Beth: Actually, we can't…
Ganon: Why not?
Amy: It's part of the game, itself.
Joelle: She can't stop until she's done…
Beth: And then she gets free passage to the doors.
OV: Driving through the night, the streetlights shine so bright, but I don't feel all right…
Ganon: What doors?
Joelle: The bonus round doors.
Ganon: What are they for?
Amy: The prizes.
Ganon: I make up the prizes!
OV: Driving through the night, the streetlights shine so bright, but I don't feel all right…

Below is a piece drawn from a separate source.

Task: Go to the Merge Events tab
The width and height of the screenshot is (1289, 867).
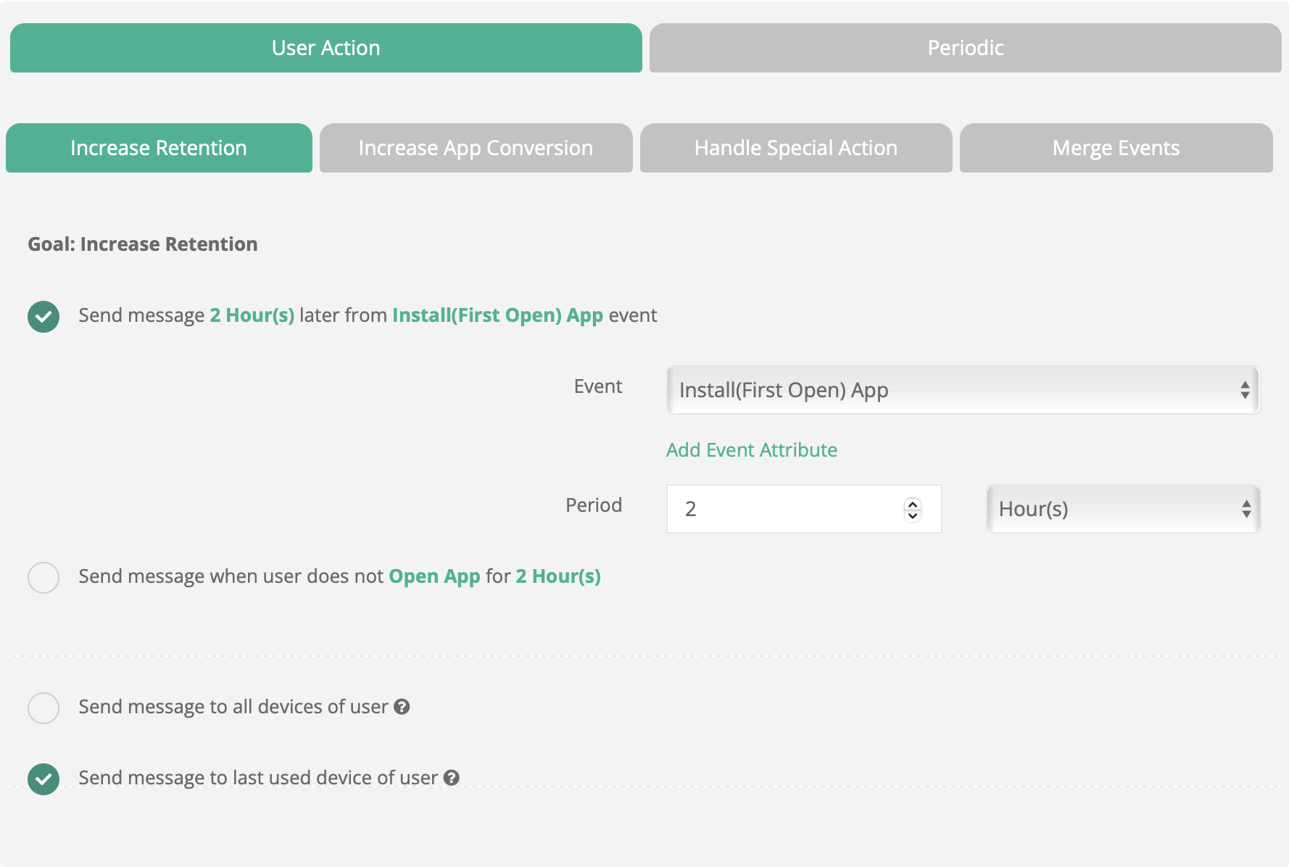Action: point(1116,148)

Beth: Not the bonus round prizes.
Ganon: And why not?
Amy: It's in the contract.
Bob: {appears} Hello.
Ganon: Go away! I get it!
Bob: {vanishes}
OV: Driving through the night, and it's all right…

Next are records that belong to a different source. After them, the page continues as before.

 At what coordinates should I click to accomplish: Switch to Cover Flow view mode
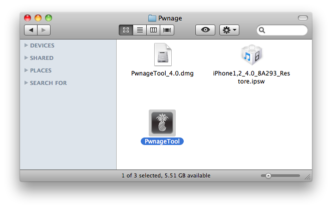point(167,30)
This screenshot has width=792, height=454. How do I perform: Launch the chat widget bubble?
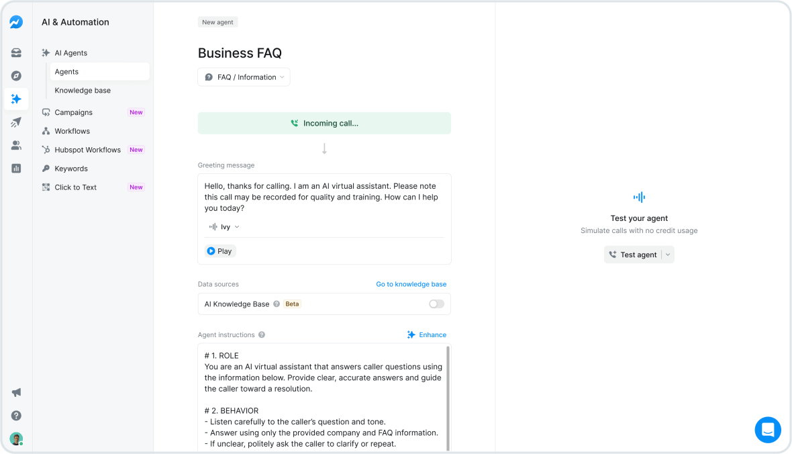768,430
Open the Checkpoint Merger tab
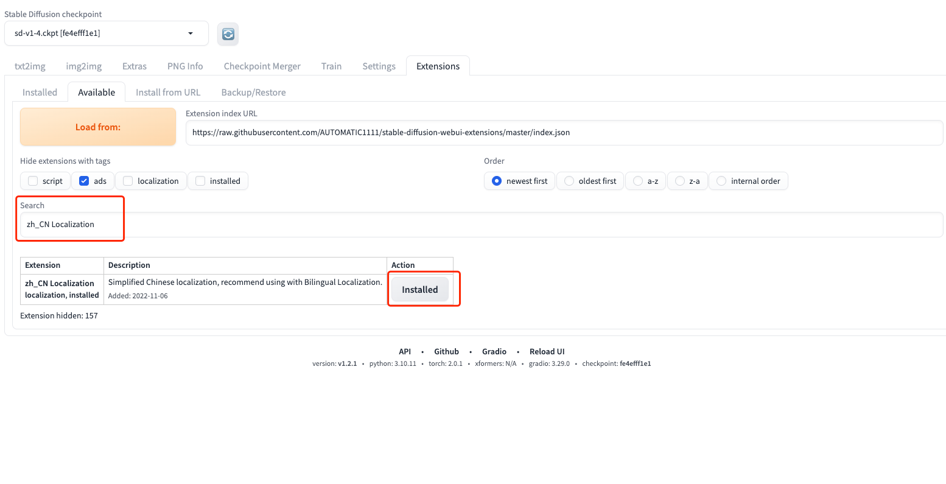Viewport: 946px width, 484px height. [x=262, y=66]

SFX: DING-A-LING-A-LING!!!!
Sharp: Bravo! Bravo!
Flat: That was great!
Sharp: But we must be going now…
Flat: Good-bye!
The two poes disappear and OV shimmers. She reappears near the PRIZE DOORS.
Ganon: CRAP!
Contestants: {Cheer}
Ganon: {grumbles} Choose a door.
OV: Eenie, meenie, minee, moe…
Ganon: Just choose one!
OV: FINE! Number three, please.
Ganon: Tell her what she's won, Johnny!
Johnny: She has won a package of double AA batteries!
Ganon: NOOO!
Rest: YES!
Audience: BOOO!
OV hold up her prize with a grin, shoving it into the back of her remote control. Quickly, she presses pause. Walking around, she moves things, and then returns back to her spot beside Draken and Sheik.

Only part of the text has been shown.